Where the word "screenshot" occurs in a line of the listing, please copy the line.

■ Available data
┌──

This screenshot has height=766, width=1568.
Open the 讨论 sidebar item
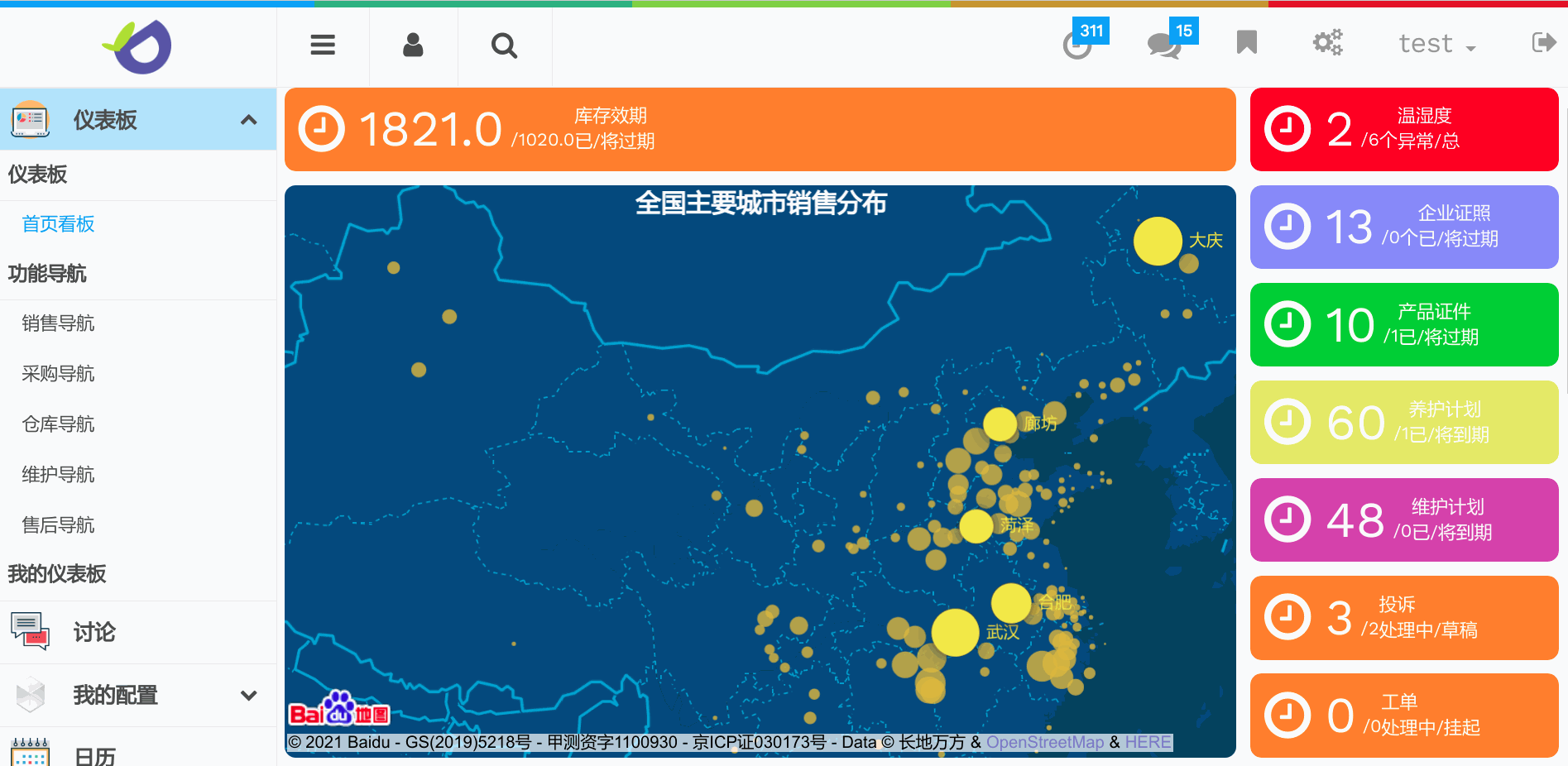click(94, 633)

└──
┌──

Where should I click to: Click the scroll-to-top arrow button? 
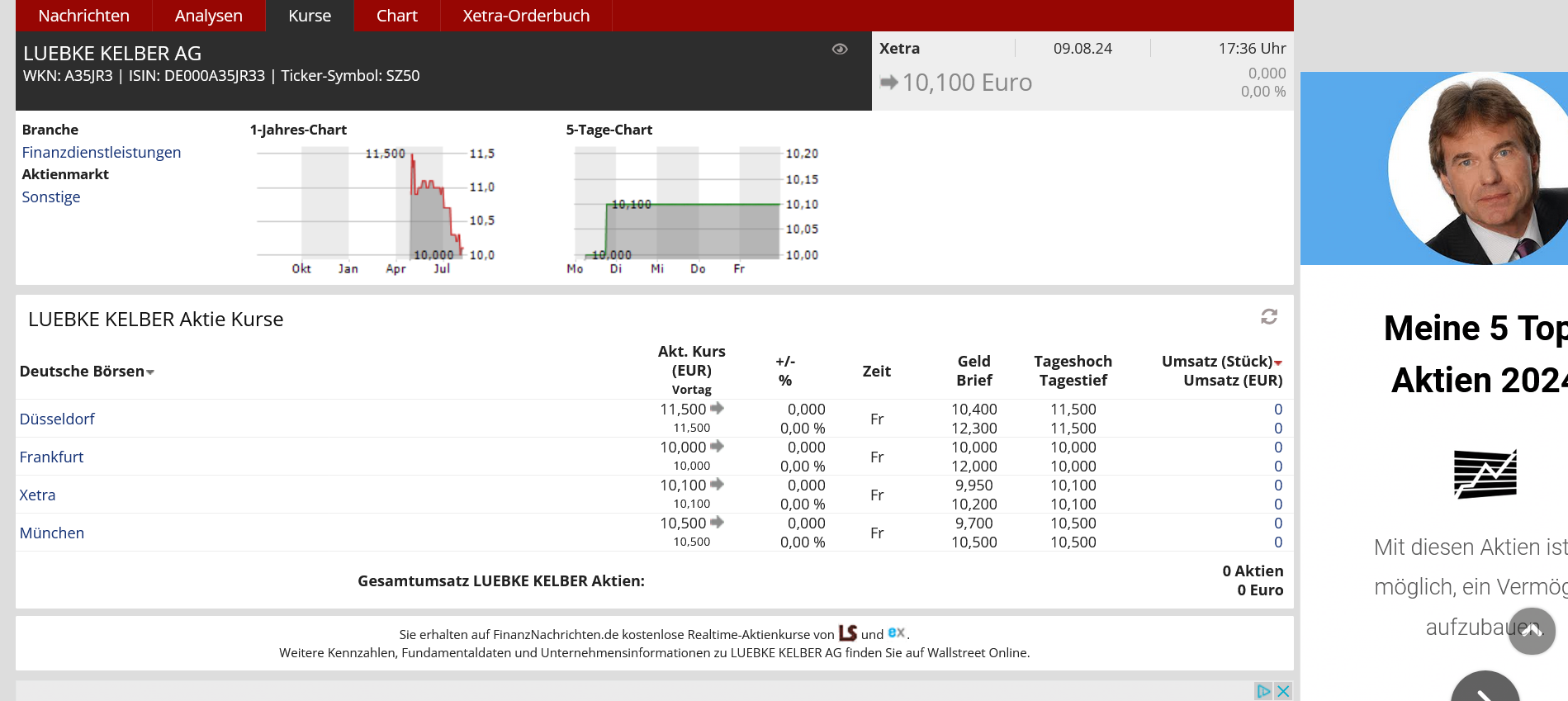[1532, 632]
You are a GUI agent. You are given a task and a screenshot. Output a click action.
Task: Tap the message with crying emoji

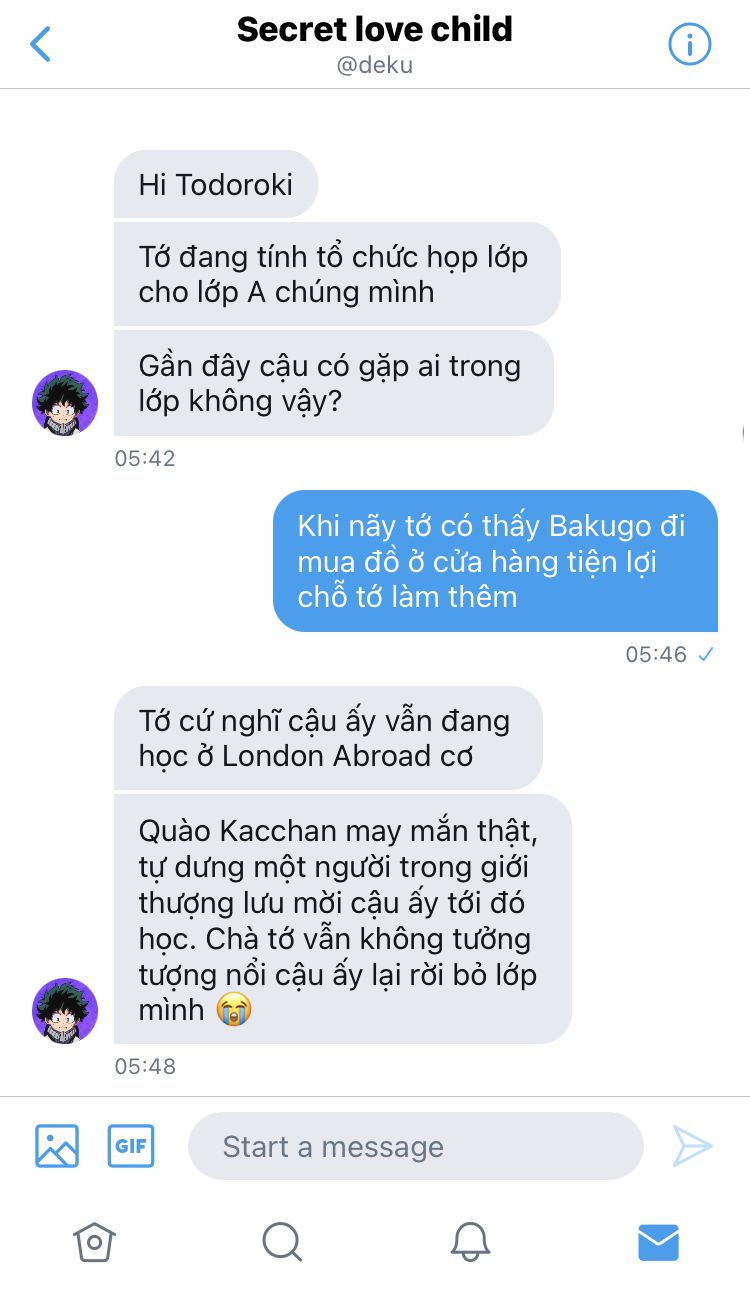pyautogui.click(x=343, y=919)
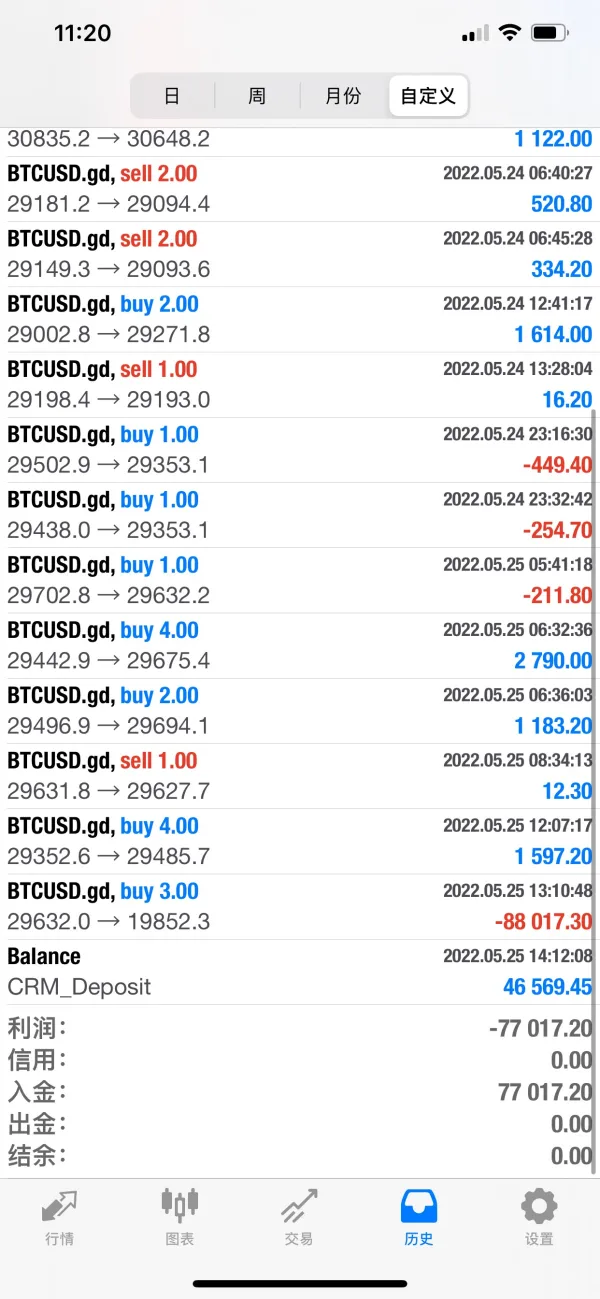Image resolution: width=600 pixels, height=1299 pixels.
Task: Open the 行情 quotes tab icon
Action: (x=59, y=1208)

└──
┌──

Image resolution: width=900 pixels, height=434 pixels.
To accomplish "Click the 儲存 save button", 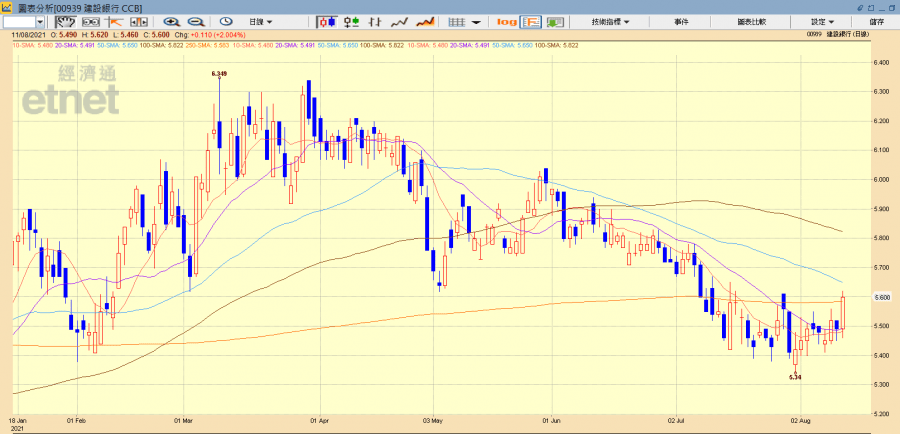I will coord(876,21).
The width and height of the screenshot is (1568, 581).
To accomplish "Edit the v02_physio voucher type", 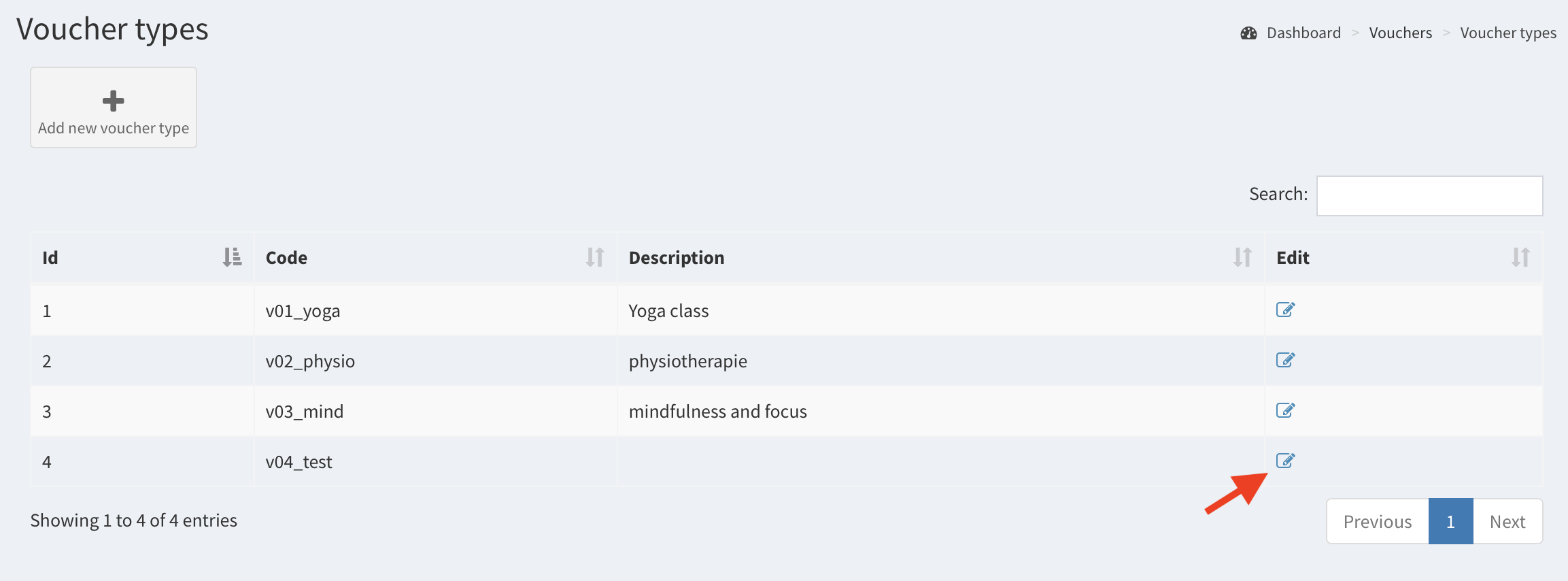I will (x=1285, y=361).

└──

■ Worked solution
This screenshot has height=766, width=1568.
You are a GUI agent. You are given a task and a screenshot. Output a click action.
The width and height of the screenshot is (1568, 581).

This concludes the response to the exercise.